*Supplied text:*
↓↓↓

Marc Brooker’s 2022 blog post evaluates various retry policies.
Setting the right policy is crucial, especially when it comes to service access.
That doesn’t mean that backing off between retries is a bad idea. It’s a good idea, but only helps for short term overload (spikes, etc). It does not reduce the total work in the system, or total amplification factor of retries.
​
Backoff Strategies
Backoff strategies are algorithms used to calculate the time to wait before retrying a failed operation. Let’s break down some common backoff strategies.
First, here are some key terms to know:
- Base Backoff Value \(v_{base}\) : This is the smallest possible backoff time. It’s the starting point for calculating the backoff. Its value is non-negative.
- Maximum Backoff Value \(v_{max}\) : This is the upper limit for the backoff time. The backoff can’t exceed this value.
- Retries Count \(x\) : The number of consecutive retries attempted so far. It starts at 0 and increases with each retry, resetting to 0 after a successful resource access.

↑↑↑

*Provided data:*
↓↓↓

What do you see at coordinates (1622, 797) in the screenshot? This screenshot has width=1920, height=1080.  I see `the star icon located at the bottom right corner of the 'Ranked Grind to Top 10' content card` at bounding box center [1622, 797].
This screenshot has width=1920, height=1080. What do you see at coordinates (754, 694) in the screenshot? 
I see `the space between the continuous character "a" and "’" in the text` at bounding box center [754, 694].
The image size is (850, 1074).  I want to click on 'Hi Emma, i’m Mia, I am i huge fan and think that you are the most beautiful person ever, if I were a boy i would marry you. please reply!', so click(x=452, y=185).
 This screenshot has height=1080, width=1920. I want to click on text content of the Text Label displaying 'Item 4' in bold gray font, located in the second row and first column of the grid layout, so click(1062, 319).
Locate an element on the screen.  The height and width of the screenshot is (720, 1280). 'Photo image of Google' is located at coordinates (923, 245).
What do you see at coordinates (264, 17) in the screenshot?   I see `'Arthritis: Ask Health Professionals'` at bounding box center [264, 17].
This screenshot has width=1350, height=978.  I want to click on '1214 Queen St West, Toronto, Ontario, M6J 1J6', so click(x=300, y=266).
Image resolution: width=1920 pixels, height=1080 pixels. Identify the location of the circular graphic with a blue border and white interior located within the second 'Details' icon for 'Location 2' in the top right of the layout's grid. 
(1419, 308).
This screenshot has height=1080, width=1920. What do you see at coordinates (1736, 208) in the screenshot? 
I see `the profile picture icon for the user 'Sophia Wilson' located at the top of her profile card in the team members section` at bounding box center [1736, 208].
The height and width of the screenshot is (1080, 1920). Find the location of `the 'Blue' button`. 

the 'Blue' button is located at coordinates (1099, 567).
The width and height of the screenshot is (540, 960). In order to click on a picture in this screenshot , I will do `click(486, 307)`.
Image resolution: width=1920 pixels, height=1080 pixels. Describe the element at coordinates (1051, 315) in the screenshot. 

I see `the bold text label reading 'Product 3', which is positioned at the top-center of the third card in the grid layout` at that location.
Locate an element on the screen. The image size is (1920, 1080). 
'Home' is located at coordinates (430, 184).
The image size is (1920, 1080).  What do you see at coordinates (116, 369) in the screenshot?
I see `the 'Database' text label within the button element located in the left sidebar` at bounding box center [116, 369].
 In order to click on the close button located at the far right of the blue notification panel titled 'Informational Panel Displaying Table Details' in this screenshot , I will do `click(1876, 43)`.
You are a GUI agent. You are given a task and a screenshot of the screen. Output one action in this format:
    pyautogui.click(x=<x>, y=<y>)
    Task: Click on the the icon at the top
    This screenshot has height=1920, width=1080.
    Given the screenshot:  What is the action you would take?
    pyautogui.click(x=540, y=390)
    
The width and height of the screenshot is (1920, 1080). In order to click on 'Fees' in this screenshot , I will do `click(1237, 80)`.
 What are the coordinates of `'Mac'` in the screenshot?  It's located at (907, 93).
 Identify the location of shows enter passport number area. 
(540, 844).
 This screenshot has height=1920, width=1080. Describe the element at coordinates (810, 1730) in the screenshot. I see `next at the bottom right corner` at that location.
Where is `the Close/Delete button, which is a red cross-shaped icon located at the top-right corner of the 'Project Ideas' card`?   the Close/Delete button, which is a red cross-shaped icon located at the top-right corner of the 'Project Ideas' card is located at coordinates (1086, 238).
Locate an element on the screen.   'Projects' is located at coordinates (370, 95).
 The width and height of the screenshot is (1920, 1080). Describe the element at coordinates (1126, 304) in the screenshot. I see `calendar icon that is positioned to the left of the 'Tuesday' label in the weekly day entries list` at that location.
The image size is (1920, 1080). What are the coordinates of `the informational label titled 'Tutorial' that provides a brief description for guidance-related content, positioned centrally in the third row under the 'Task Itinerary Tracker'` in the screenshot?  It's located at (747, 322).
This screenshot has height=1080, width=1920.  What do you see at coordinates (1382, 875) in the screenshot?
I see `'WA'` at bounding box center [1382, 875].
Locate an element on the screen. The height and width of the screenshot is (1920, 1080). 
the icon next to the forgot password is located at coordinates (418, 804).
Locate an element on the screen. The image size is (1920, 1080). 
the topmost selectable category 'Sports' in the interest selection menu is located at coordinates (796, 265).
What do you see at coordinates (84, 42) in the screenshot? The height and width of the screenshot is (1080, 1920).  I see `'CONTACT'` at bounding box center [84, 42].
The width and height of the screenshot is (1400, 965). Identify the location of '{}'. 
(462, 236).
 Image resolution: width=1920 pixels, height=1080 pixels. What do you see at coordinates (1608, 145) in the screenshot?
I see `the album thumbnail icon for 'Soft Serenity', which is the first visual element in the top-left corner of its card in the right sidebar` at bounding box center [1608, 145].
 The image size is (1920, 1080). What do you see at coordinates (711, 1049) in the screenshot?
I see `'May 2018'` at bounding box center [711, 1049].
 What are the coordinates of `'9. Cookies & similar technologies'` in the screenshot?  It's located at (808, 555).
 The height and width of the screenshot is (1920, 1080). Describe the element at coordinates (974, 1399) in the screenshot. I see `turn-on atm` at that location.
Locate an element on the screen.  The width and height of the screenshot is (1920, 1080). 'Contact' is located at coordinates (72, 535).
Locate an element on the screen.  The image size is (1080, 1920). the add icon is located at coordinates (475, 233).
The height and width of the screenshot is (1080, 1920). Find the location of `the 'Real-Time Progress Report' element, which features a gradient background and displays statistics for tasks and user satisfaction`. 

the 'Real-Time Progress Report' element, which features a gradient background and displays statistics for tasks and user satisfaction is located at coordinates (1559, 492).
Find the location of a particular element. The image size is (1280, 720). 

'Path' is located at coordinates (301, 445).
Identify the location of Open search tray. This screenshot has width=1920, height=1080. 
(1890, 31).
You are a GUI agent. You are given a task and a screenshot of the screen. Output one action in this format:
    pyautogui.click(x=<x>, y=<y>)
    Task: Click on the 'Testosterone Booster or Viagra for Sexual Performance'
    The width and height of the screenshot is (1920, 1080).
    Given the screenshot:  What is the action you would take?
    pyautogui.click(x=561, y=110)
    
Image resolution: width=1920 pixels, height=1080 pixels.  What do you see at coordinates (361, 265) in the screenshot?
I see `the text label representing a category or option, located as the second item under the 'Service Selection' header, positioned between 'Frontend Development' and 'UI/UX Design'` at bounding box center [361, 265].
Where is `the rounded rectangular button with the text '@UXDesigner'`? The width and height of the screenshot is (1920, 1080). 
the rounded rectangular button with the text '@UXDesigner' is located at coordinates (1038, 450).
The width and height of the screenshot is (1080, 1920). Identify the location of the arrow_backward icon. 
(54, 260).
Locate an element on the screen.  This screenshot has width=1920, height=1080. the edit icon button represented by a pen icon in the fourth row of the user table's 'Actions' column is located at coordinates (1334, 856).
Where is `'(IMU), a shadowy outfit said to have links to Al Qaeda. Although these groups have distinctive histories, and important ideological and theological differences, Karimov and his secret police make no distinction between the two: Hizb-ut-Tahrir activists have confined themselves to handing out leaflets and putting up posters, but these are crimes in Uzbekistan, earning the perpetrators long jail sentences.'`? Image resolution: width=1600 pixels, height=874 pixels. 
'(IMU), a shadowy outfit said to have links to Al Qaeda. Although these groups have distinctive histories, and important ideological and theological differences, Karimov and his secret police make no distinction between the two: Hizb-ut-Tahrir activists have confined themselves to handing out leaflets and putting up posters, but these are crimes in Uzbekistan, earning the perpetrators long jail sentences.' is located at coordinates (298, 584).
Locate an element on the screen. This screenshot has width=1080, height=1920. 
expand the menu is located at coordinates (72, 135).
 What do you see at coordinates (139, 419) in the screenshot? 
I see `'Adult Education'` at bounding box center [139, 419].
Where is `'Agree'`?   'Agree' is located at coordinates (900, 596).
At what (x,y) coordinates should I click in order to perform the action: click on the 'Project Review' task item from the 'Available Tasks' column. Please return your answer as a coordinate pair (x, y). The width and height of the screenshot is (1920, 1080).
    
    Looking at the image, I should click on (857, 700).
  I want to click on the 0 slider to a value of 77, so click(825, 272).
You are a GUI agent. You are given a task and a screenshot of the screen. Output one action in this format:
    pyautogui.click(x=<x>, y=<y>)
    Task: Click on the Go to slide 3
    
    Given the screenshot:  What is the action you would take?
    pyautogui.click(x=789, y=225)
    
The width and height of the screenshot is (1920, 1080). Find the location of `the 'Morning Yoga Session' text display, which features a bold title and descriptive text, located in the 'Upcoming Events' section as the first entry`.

↑↑↑

*Problems:*
a - In the text on retry backoff strategies, what happens to the retries count after a successful resource access?
b - Please continue the text on retry backoff strategies from the point where it stops.

*Answers for the exercise:*
a - It resets to 0.

b -
- Backoff Time \(v_{x}\) : This is the backoff time after \(x\) retries. It’s calculated based on the specific strategy you’re using.
Also, we represent the minimum of two numbers \(a\) and \(b\) by \(min(a, b)\) .
Note
In backoff strategies, the values of
\(v_{base}\)
,
\(v_{max}\)
and
\(x\)
are the inputs used by the algorithms. The result of these algorithms is
\(v_x\)
, which is the calculated backoff time.
Essentially,
\(v_x\)
is the amount of time you’ll wait before retrying after
\(x\)
retries, as determined by the strategy you’re using.
Now, let’s explore the different backoff strategies.
​
Exponential Backoff
Exponential backoff is one of the most common strategies in distributed systems. Here, the backoff time increases exponentially with each retry.
Given a multiplier \(m\) (where \(m \ge 1\) ):
\( v_x = min(v_{max}, v_{base} * m^{x}) \)
Be cautious with exponential backoff, as it can quickly slow down your program due to the rapidly increasing wait times.
The most common value for \(m\) is 2.
Quick Note: Some implementations simplify this by always setting the multiplier to the base value, making the formula: \(v_x = min(v_{max}, (v_{base})^{x+1})\) .
​
Linear or Interval Backoff
With linear backoff, the wait time increases by a fixed interval \(L\) after each retry.
Given an interval \(L\) (where \(L \ge 0\) ):
\( v_x = min(v_{max}, v_{base} + L * x) \)
Quick Note: Some implementations always set the interval to the base value, making the formula: \(v_x = min(v_{max}, v_{base} * (x + 1))\) .
​
Fibonaccial Backoff
This strategy uses the Fibonacci sequence to calculate the backoff time, adding more variability than linear backoff.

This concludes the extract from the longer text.